I made the call repeatedly over the last week: you can’t double-dip on multiple indemnity insurance policies. The purpose of indemnity insurance is to make you whole, to restore the value of what is insured, not function as a profit-making enterprise. So it’s no surprise to me that, in this story by Mike Kunzelman of the Associated Press on the Weiss v. Allstate case in Louisiana, the judge will instruct the jury to take into account that the policyholders have already received $350,000 in flood insurance money:
"That money cannot be recovered again in this case and I will instruct the jury to that effect," U.S. District Judge Sarah Vance said in response to a request from Allstate.
Vance made the announcement from the bench while the jury was out of the courtroom and after lawyers for homeowners Robert and Merryl Weiss of Slidell rested their case against Allstate.

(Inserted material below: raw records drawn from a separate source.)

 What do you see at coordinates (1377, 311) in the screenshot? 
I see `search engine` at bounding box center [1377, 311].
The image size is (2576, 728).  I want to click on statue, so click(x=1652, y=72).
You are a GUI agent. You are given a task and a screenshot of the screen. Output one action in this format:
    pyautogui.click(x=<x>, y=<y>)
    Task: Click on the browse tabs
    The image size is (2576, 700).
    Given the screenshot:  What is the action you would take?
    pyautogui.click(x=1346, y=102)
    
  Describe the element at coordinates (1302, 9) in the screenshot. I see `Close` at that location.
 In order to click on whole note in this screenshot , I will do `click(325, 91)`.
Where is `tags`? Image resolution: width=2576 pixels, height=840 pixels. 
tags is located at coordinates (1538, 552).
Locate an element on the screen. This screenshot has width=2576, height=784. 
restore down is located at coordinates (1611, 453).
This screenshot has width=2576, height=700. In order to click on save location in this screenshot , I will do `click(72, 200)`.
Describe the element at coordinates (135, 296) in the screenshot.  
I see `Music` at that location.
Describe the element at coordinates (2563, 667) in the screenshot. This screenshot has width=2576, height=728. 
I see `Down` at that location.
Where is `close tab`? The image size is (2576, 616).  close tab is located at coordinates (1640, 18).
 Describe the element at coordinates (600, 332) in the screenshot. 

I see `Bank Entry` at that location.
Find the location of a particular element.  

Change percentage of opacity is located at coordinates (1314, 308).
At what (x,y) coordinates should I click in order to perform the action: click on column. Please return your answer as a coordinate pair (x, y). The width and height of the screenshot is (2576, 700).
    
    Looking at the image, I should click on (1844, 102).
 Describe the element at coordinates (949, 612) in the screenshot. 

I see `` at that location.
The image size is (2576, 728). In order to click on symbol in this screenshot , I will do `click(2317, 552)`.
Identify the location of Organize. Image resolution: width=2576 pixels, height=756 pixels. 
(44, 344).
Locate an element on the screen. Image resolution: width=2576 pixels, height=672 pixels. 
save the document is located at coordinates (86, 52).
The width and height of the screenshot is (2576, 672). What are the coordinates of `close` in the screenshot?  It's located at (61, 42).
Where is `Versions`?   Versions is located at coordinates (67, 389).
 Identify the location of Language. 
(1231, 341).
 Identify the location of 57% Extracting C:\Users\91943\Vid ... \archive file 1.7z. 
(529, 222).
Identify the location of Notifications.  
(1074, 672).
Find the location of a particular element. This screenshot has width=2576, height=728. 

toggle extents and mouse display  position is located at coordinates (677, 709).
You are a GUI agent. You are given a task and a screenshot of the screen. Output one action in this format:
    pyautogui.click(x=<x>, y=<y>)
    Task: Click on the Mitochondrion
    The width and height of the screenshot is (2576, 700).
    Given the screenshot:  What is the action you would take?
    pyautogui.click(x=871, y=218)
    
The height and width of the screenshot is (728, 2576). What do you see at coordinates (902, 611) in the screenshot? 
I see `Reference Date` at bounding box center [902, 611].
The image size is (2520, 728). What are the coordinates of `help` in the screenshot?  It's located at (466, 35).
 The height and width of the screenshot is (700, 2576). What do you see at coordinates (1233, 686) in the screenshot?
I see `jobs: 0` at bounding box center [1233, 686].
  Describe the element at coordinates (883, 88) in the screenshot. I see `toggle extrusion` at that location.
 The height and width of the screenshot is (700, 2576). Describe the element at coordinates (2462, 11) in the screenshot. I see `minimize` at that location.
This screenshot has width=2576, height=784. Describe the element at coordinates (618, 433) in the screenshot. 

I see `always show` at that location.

Sometimes you have to be there to really figure out the context of a statement, but this position by the plaintiffs’ lawyer didn’t leap off the page at me as making a whole lot of sense:
"We’re not trying to get double recovery by any means," the Weisses’ lawyer, Richard Trahant said after Vance’s announcement. But he added that Allstate shouldn’t get credit for money supplied by federal government through the flood insurance program.
Hold on a minute. If Allstate doesn’t get an offset for the money paid by another source, that is the definition of double-dipping — drawing on multiple indemnity sources for the same risk.
The story says the trial continues today.